Has anyone tried Pam For Baking? Is it better than the alternatives to the extent where I should add another item to the pantry?


----------



## mudbug (Dec 16, 2004)

Haven't tried it.  Isn't this the stuff that also has flour in it, thereby greasing and flouring in one well-aimed spritz?

I prefer to use the wrapper that butter comes in or a paper towel and some neutral oil.


----------



## Otter (Dec 16, 2004)

That would be the stuff. I meant to post under desserts, but have not been having a good day!


----------



## Psiguyy (Dec 16, 2004)

I use a commercial product called Bakelene.  It's a non-alcohol spray that contains starch.  

I tried consumer retail products in the past and have not been happy with them.  

The Bakelene works like magic.  I have an intricate bundt cake pan that was almost impossible to use the old way, spreading the grease with waxed paper.  With the spray stuff, it's a simple task and the cake just falls right out without any sticking.  

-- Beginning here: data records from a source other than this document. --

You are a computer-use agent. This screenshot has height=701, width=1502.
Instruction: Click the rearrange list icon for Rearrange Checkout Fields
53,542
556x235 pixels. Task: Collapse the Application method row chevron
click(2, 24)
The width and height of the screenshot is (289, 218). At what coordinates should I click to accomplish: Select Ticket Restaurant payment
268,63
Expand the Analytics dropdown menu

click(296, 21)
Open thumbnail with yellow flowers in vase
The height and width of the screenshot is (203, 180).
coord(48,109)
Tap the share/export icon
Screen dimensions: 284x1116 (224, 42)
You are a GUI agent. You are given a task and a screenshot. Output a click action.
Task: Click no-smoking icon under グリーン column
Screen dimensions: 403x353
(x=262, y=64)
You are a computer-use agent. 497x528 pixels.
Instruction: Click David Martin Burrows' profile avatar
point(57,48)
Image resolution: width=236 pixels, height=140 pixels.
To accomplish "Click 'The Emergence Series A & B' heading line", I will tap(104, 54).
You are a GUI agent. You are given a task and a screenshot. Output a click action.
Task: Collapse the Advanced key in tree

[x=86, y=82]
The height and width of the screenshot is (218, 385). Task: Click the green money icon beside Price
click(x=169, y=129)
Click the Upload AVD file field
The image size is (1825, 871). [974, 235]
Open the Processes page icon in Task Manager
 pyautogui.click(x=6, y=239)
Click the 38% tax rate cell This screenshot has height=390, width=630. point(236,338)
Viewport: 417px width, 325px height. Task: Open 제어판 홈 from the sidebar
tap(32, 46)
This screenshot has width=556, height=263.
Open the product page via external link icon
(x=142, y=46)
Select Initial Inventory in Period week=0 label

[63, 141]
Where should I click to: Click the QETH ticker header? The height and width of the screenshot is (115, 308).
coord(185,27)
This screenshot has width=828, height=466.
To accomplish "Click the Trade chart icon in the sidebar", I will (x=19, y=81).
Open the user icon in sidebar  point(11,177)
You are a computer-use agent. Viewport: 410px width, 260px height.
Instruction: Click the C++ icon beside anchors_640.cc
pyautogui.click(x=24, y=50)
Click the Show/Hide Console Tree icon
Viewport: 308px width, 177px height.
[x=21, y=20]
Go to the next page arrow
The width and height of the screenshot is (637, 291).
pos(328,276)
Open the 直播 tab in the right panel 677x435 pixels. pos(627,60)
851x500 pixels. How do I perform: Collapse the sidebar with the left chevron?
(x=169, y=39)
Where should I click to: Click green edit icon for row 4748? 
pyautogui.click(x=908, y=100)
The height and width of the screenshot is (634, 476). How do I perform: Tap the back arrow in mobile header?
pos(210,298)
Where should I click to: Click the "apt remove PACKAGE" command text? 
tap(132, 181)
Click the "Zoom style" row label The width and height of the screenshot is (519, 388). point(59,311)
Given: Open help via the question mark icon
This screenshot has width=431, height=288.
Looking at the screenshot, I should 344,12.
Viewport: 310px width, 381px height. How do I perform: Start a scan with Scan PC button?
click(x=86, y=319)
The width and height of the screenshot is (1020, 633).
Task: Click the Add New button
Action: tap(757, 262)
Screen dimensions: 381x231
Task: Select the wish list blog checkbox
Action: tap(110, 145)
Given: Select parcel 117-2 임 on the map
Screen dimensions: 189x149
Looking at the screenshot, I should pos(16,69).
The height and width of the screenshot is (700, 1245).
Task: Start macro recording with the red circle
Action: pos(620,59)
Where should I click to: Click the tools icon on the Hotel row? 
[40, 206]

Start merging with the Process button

If you can't find Bakelene, try the Pam stuff.  It might be an improvement over the consumer stuff I bought a few years ago.  

BTW, Bakelene comes in two forms.  One for cakes and the other for bread, so pay attention to which one you're buying.


----------



## marmalady (Dec 17, 2004)

I use one called 'Baker's Joy' (I think); The only time I really use it is when I'm doing a bundt cake - lots easier to get in all those little crevices!


----------



## PA Baker (Dec 17, 2004)

I haven't tried it but after making a bundt cake this past weekend, am ready to!


----------



## crewsk (Dec 17, 2004)

marmalady said:
			
		

> I use one called 'Baker's Joy' (I think); The only time I really use it is when I'm doing a bundt cake - lots easier to get in all those little crevices!



Marmalady, that's what I use. I'd like to try the pam though & see which one I like best.


----------



## marmalady (Dec 17, 2004)

Crews, I guess it would depend on whether the recipe called for just a 'greased' pan or a 'greased and floured' pan, as to wether you'd use Pam or Baker's Joy.


----------